Geen beperking, wel verschuiving
Algemeen bekend is dat de eerste stappen die de EU op het terrein van de strafvordering heeft gezet de internationale rechtshulp betreffen. Sinds 2002 zijn lidstaten verplicht tot het wijzigen of invoeren van strafprocessuele bepalingen met betrekking tot de uitwisseling van personen tussen (EU-)lidstaten.

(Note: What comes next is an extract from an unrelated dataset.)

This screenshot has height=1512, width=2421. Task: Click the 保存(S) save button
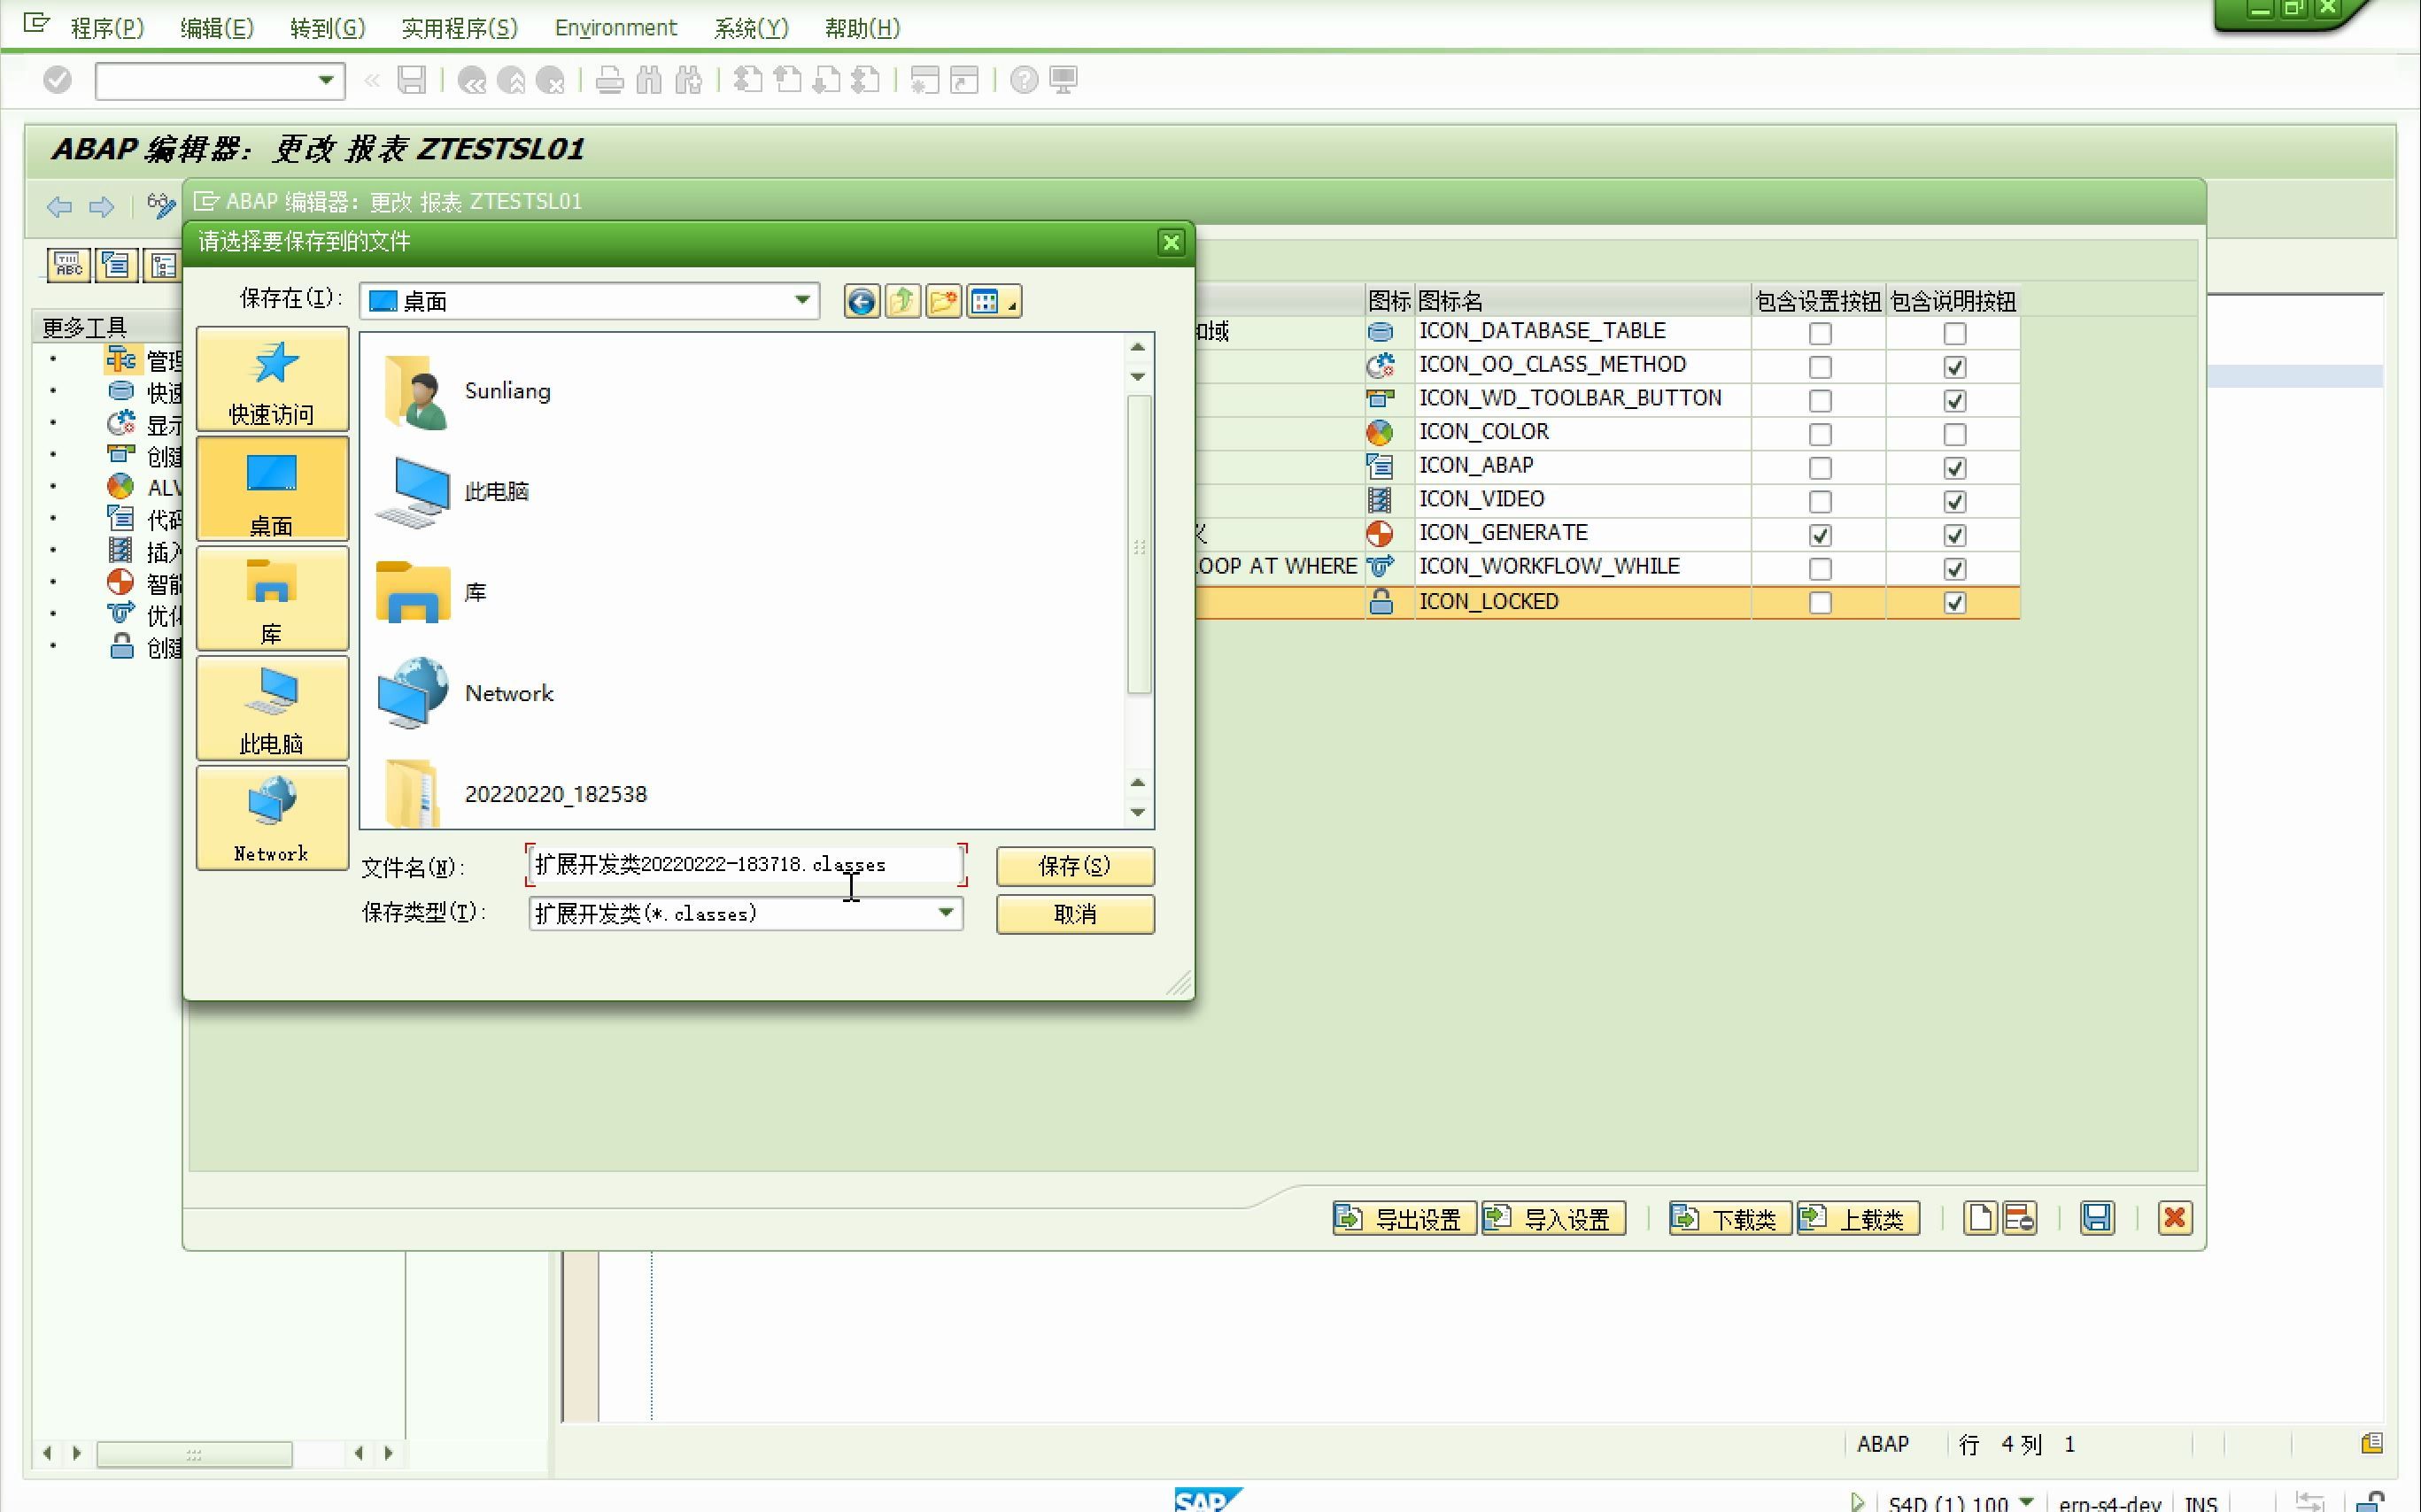(1074, 865)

Het Europees Aanhoudingsbevel is in dit verband wel bekend.
Uitkomst van het onderzoek van de Bruijn is dat de rechterlijke ruimte in een aantal gevallen inderdaad is teruggedrongen en dat dit verrassend genoeg niet is te wijten aan de Europese bemoeienis, maar berust op een keuze van onze nationale wetgever.
Aanbevelingen voor regelgeving
In enkele gevallen is het voorgekomen dat de strafrechter de nationale wetgever heeft moeten 'overrulen' omdat een te strikte nationale regeling in strijd kwam met de EU-regelgeving. Een aanbeveling zou kunnen zijn dat wanneer de wetgever toch meer grip op de strafrechtspleging wenst, de fundamentele normen en waarden worden vastgelegd in een sterker opgetuigde Grondwet in plaats van een gewone wet. Het EU-hof van Justitie oordeelt namelijk iets terughoudender ten aanzien van grondwettelijk vastgelegde waarden, waardoor de Nederlandse wetgever mogelijk meer sturing kan geven dan nu het geval is.
Promotie
Mr. Mandy A.J.H. de Bruijn, universitair docent straf(proces)recht bij de Open Universiteit, verdedigde haar proefschrift 'Armslag voor de strafrechter' op vrijdag 4 maart 2016 uur bij de Open Universiteit in Heerlen. De promotor is prof. mr. dr. E.F. Stamhuis (Open Universiteit).